RECORDED INFORMATION:
============================================================

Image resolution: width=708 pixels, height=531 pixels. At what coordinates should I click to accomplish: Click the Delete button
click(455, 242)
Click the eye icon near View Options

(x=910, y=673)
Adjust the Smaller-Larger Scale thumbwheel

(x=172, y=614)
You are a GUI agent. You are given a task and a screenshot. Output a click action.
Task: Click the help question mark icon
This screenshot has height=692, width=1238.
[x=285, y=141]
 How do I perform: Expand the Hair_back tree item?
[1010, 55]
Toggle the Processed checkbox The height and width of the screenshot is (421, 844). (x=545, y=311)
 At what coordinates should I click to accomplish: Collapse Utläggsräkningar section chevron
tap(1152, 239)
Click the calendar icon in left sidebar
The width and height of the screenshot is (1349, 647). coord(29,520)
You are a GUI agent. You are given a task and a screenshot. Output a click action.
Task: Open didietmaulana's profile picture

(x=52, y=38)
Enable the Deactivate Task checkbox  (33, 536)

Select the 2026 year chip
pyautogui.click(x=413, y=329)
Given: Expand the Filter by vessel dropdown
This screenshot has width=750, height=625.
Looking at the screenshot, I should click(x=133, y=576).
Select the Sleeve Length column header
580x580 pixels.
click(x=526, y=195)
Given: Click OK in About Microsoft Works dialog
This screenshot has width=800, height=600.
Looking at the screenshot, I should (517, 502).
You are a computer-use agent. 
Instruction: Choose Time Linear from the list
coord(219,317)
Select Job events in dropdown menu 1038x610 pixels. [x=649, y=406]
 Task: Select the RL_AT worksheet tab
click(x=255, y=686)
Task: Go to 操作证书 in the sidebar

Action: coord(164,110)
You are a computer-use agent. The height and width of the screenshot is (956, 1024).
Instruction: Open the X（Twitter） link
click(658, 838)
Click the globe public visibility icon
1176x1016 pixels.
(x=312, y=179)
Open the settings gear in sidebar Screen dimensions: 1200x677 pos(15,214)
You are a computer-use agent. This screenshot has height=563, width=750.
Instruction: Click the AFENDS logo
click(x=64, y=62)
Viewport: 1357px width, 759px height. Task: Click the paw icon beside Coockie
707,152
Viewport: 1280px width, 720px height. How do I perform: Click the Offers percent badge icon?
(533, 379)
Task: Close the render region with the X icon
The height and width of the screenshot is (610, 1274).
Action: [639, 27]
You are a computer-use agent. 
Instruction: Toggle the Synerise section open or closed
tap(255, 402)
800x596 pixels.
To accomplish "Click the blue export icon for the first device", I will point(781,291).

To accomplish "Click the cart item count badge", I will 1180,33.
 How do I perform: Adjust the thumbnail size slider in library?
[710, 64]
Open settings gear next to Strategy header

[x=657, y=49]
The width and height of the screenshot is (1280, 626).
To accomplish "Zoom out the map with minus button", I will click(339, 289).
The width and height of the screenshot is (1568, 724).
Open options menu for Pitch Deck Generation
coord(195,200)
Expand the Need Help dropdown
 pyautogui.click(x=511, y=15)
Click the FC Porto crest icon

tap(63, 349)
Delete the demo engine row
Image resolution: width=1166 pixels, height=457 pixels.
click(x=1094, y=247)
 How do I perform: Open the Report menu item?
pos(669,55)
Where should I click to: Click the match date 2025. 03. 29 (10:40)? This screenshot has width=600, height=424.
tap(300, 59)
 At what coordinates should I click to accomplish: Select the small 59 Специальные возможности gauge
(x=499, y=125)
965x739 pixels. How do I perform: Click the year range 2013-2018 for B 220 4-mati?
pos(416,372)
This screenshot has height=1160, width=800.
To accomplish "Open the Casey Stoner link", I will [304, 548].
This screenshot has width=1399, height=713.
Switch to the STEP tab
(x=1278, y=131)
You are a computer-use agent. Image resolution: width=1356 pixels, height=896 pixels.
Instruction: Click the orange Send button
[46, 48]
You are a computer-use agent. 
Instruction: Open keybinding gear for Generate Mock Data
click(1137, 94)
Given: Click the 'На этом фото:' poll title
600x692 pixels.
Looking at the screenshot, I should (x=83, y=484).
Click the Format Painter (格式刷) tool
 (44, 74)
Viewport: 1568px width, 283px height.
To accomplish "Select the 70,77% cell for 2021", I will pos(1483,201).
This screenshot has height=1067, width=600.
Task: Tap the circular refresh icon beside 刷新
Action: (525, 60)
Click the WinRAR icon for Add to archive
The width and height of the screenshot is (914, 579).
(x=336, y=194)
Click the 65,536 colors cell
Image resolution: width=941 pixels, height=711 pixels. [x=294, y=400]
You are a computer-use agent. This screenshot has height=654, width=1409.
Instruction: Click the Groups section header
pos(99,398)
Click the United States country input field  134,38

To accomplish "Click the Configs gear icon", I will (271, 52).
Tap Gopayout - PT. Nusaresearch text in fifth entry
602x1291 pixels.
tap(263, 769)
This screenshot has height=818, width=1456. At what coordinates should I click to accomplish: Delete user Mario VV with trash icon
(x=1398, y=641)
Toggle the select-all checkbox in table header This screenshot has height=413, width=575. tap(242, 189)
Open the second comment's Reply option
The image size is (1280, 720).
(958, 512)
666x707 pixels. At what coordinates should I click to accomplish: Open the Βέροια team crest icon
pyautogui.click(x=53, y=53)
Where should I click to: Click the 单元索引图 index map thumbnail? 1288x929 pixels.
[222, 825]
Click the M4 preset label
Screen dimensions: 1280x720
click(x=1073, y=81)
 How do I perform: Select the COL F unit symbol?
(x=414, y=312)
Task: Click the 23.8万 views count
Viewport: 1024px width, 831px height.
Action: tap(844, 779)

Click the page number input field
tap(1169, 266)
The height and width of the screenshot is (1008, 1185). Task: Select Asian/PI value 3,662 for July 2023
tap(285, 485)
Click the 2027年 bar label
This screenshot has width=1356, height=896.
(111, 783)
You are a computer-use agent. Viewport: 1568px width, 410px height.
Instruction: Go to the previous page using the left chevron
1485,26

============================================================

WHAT TO PRODUCE:
Look above for the line that contains "Click the globe public visibility icon". Starting there, transcribe every line exactly until you have copied the line that contains "This screenshot has width=1399, height=713.".

WORKED SOLUTION:
Click the globe public visibility icon
1176x1016 pixels.
(x=312, y=179)
Open the settings gear in sidebar Screen dimensions: 1200x677 pos(15,214)
You are a computer-use agent. This screenshot has height=563, width=750.
Instruction: Click the AFENDS logo
click(x=64, y=62)
Viewport: 1357px width, 759px height. Task: Click the paw icon beside Coockie
707,152
Viewport: 1280px width, 720px height. How do I perform: Click the Offers percent badge icon?
(533, 379)
Task: Close the render region with the X icon
The height and width of the screenshot is (610, 1274).
Action: [639, 27]
You are a computer-use agent. 
Instruction: Toggle the Synerise section open or closed
tap(255, 402)
800x596 pixels.
To accomplish "Click the blue export icon for the first device", I will point(781,291).

To accomplish "Click the cart item count badge", I will 1180,33.
 How do I perform: Adjust the thumbnail size slider in library?
[710, 64]
Open settings gear next to Strategy header

[x=657, y=49]
The width and height of the screenshot is (1280, 626).
To accomplish "Zoom out the map with minus button", I will click(339, 289).
The width and height of the screenshot is (1568, 724).
Open options menu for Pitch Deck Generation
coord(195,200)
Expand the Need Help dropdown
 pyautogui.click(x=511, y=15)
Click the FC Porto crest icon

tap(63, 349)
Delete the demo engine row
Image resolution: width=1166 pixels, height=457 pixels.
click(x=1094, y=247)
 How do I perform: Open the Report menu item?
pos(669,55)
Where should I click to: Click the match date 2025. 03. 29 (10:40)? This screenshot has width=600, height=424.
tap(300, 59)
 At what coordinates should I click to accomplish: Select the small 59 Специальные возможности gauge
(x=499, y=125)
965x739 pixels. How do I perform: Click the year range 2013-2018 for B 220 4-mati?
pos(416,372)
This screenshot has height=1160, width=800.
To accomplish "Open the Casey Stoner link", I will [304, 548].
This screenshot has width=1399, height=713.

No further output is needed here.